**YOUR OBJECTIVE**
Reproduce each of the following lines verbatim, without any change.

**INFORMATION SUPPLIED**
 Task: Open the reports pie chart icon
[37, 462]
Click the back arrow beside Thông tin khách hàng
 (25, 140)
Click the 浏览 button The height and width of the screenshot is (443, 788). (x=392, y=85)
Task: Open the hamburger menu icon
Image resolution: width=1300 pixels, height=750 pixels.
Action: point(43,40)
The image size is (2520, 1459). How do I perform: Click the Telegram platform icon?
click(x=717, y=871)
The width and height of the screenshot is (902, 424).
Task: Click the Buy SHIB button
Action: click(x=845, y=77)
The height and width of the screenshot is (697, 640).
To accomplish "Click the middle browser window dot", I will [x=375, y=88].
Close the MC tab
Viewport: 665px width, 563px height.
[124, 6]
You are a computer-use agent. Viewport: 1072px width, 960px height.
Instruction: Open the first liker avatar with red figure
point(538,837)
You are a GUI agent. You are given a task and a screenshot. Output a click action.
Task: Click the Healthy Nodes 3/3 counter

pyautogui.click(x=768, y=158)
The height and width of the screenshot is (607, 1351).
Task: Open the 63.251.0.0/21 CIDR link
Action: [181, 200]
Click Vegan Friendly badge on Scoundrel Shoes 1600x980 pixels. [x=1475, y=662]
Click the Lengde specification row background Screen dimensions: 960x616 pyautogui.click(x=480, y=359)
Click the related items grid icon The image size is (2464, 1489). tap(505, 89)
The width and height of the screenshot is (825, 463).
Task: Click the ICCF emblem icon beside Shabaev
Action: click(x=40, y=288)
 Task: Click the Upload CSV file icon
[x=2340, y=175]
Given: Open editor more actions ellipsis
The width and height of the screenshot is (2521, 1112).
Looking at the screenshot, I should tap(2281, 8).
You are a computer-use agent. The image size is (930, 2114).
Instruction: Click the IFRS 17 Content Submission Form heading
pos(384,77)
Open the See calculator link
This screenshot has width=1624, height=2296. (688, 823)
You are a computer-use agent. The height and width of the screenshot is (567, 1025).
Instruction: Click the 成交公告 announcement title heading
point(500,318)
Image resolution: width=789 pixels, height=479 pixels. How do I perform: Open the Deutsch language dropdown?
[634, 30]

**ANSWER FOR THIS EXERCISE**
 Task: Open the reports pie chart icon
[37, 462]
Click the back arrow beside Thông tin khách hàng
 (25, 140)
Click the 浏览 button The height and width of the screenshot is (443, 788). (x=392, y=85)
Task: Open the hamburger menu icon
Image resolution: width=1300 pixels, height=750 pixels.
Action: point(43,40)
The image size is (2520, 1459). How do I perform: Click the Telegram platform icon?
click(x=717, y=871)
The width and height of the screenshot is (902, 424).
Task: Click the Buy SHIB button
Action: click(x=845, y=77)
The height and width of the screenshot is (697, 640).
To accomplish "Click the middle browser window dot", I will [x=375, y=88].
Close the MC tab
Viewport: 665px width, 563px height.
[124, 6]
You are a computer-use agent. Viewport: 1072px width, 960px height.
Instruction: Open the first liker avatar with red figure
point(538,837)
You are a GUI agent. You are given a task and a screenshot. Output a click action.
Task: Click the Healthy Nodes 3/3 counter

pyautogui.click(x=768, y=158)
The height and width of the screenshot is (607, 1351).
Task: Open the 63.251.0.0/21 CIDR link
Action: [181, 200]
Click Vegan Friendly badge on Scoundrel Shoes 1600x980 pixels. [x=1475, y=662]
Click the Lengde specification row background Screen dimensions: 960x616 pyautogui.click(x=480, y=359)
Click the related items grid icon The image size is (2464, 1489). tap(505, 89)
The width and height of the screenshot is (825, 463).
Task: Click the ICCF emblem icon beside Shabaev
Action: click(x=40, y=288)
 Task: Click the Upload CSV file icon
[x=2340, y=175]
Given: Open editor more actions ellipsis
The width and height of the screenshot is (2521, 1112).
Looking at the screenshot, I should tap(2281, 8).
You are a computer-use agent. The image size is (930, 2114).
Instruction: Click the IFRS 17 Content Submission Form heading
pos(384,77)
Open the See calculator link
This screenshot has width=1624, height=2296. (688, 823)
You are a computer-use agent. The height and width of the screenshot is (567, 1025).
Instruction: Click the 成交公告 announcement title heading
point(500,318)
Image resolution: width=789 pixels, height=479 pixels. How do I perform: Open the Deutsch language dropdown?
[634, 30]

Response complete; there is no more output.